Сергей молчал, и она подумала, что ее голос похож на шелест сухой травы. Такой же неживой, бесцветный…

– Завтра утром, наверно, перестану, – неожиданно сказал Сергей. Он чиркнул спичкой, жадно затянулся и продолжил: – Завтра, Наташенька, всё кончится. Как – не знаю, но кончится.

– Да что кончится?! Скажешь ты, наконец? Я не понимаю ничего. Каждую ночь не сплю вместе с тобой, жду, что ты скажешь…

– Что мне говорить? Если Хакимов прав: говорить уже поздно. Тогда завтра мы ничего не добьемся. Не сможем предотвратить. Не сумеем остановить лавину…

– Это стихийное бедствие, Сережа. Не ты же ее выдумал – эту лавину.

– Ее выдумал Строков.

– Ты делаешь все, что можно, все, что в человеческих силах, я же вижу…

– Ничего ты не понимаешь. Строков меня предупреждал. И точно рассчитал момент… Те, кого нет с нами, уехали, ушли, умерли – неважно. Они всегда правы. Вот и Строков вовремя удалился, исчез. Теперь он будет прав – а я нет. Это его лавина. Она-то осталась, и она меня доконает.

Сергей говорил сбивчиво, отрывисто. По его изменившемуся голосу она поняла, как нелегко ему сейчас. И волна нежности, жалости к нему захлестнула ее, потому что за все время их знакомства ей не довелось узнать, что он тоже может быть слабым и беспомощным, как ребенок. И если сегодня она видит его таким, значит, причина еще серьезней, чем она предполагала.

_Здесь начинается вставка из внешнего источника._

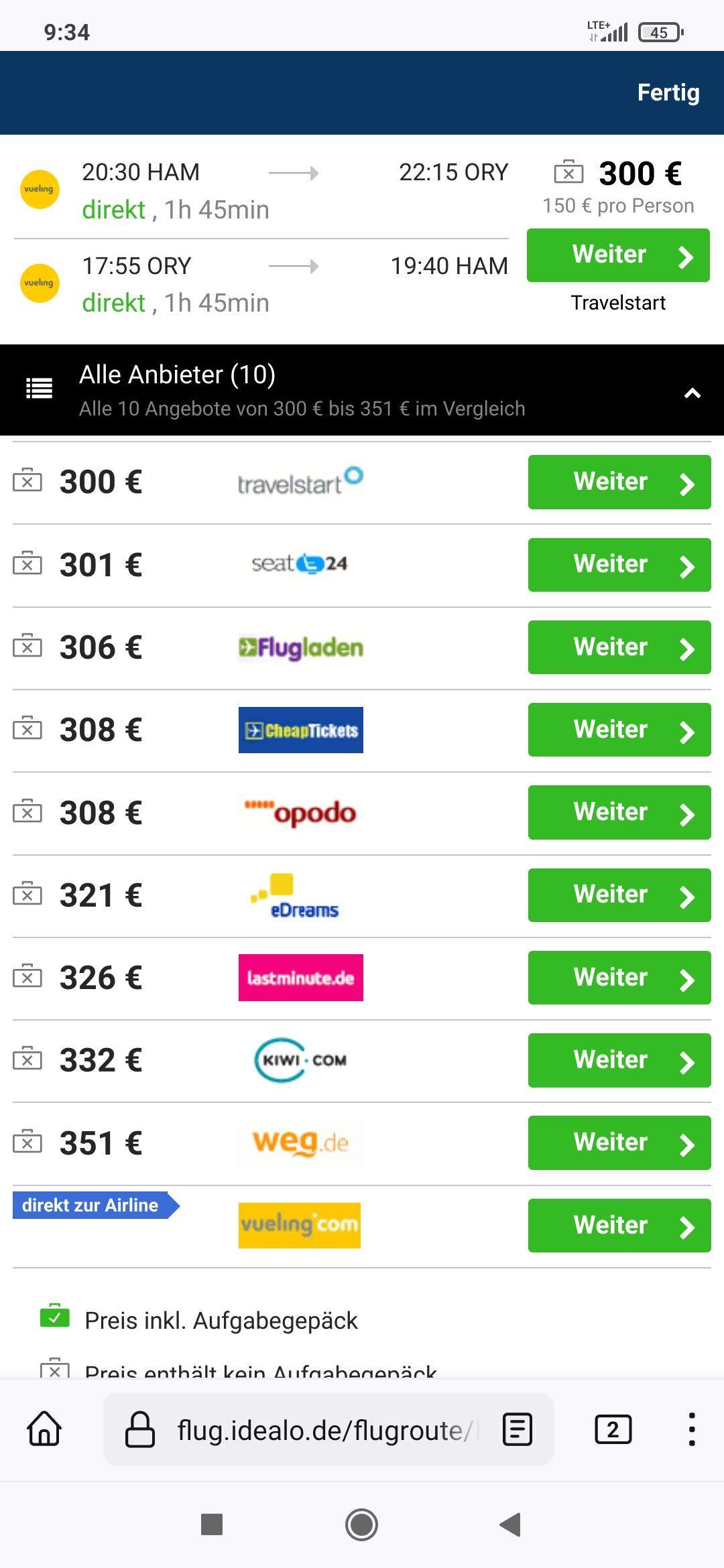Image resolution: width=724 pixels, height=1568 pixels.
Task: Click the travelstart provider logo
Action: pos(300,481)
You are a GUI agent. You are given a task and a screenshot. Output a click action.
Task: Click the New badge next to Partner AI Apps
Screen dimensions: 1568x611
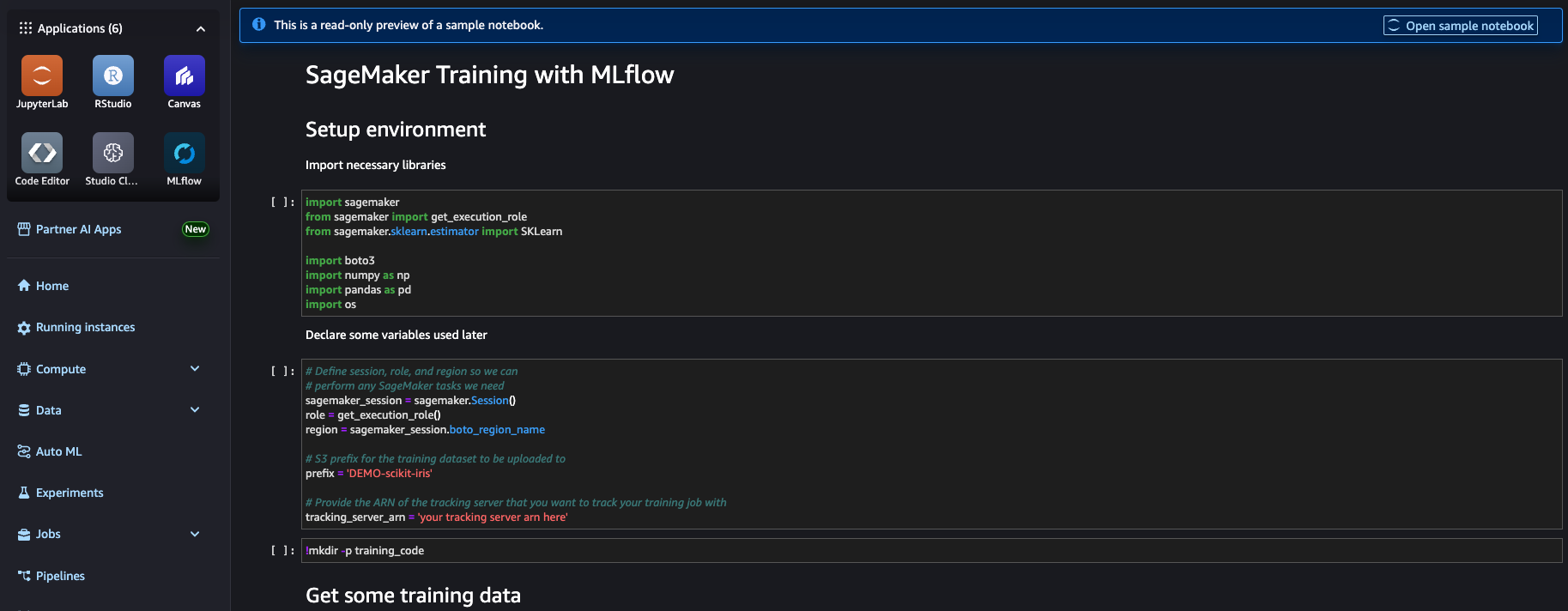pyautogui.click(x=195, y=228)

– Строков не мог никуда исчезнуть. Не такой он человек. Ты бы позвонил в район, узнал…

– Я звонил. Узнавал.

– И что же?

– Его нигде в районе нет.

– А в кишлаке?

– Я и туда посылал Хабиба. Нет его нигде. Испарился, исчез. Обещал поехать жаловаться на меня в какие-то высокие инстанции. С него станется… А насчет стихийного бедствия… – продолжал Сергей после небольшой паузы. – Стихийное бедствие – это когда о нем не знают. А если кто-то предупреждал, а кто-то упорствовал, не соглашался, отстаивал свою точку зрения, то в результате нет стихийного бедствия, а есть виновник происшествия и готовый козел отпущения. Он ответит за все полной мерой, не сомневайся.





– Но ведь ты все делал так, как считал лучше, как думал!

– Думал! Кому до этого дело? Какая разница, кто что думал? Важен результат. Только результат. Понимаешь?

– Но послушай, Сережа, здесь есть люди, ведь вы собираетесь что-то предпринимать?

– Я не знаю, что из этого выйдет. Честно. Не знаю. А Строков знал. И если нам не удастся… так Строков говорил, что ничего у меня не выйдет. А теперь он где-то затаился и ждет своего часа, как эта лавина, чтобы нанести последний, завершающий удар.

– По-моему, ты не прав, несправедлив к нему…

– И это он мне говорил почти теми же словами, что я, де, несправедлив к людям… Ну что же, завтра все станет ясно, кто из нас прав… Хакимов против меня, погода, Строков… Только ты меня не бросай. Что бы ни случилось – не бросай.

– Я тебя не брошу, Сережа.

– Я знаю. Ты единственный человек, который меня не предаст ни при каких обстоятельствах, – вдруг сказал он своим прежним твердым голосом. – Если бы можно было все вернуть к началу, знать тогда, что здесь для меня заготовлено… Но я, как мальчишка, попался. Командовать мне захотелось. Самому себе хозяин, без начальства пожить. Вот и пожил.

– Перестань! – почти крикнула она. – Ты говоришь так, словно уже проиграл. Так и случится, если заранее уверен в неудаче. Беду можно накликать, я знаю. Но если сейчас возьмешь себя в руки, продумаешь каждую мелочь, соберешь все силы… Я плохо разбираюсь в твоих делах и не могу помочь советом, но если поверишь в победу – обязательно победишь! Обязательно!

– Эти игрушки не для меня. «Победишь – не победишь». Давай спать. Завтра видно будет.

– Я не знаю, как помочь тебе…

Она уже не скрывала слез и вдруг почувствовала, что его рука осторожно и нежно прошлась по ее волосам. Эвакуация людей из долины началась глубокой ночью, сразу после того, как пришел сигнал от службы оповещения о том, что в лавинном теле начались первые подвижки.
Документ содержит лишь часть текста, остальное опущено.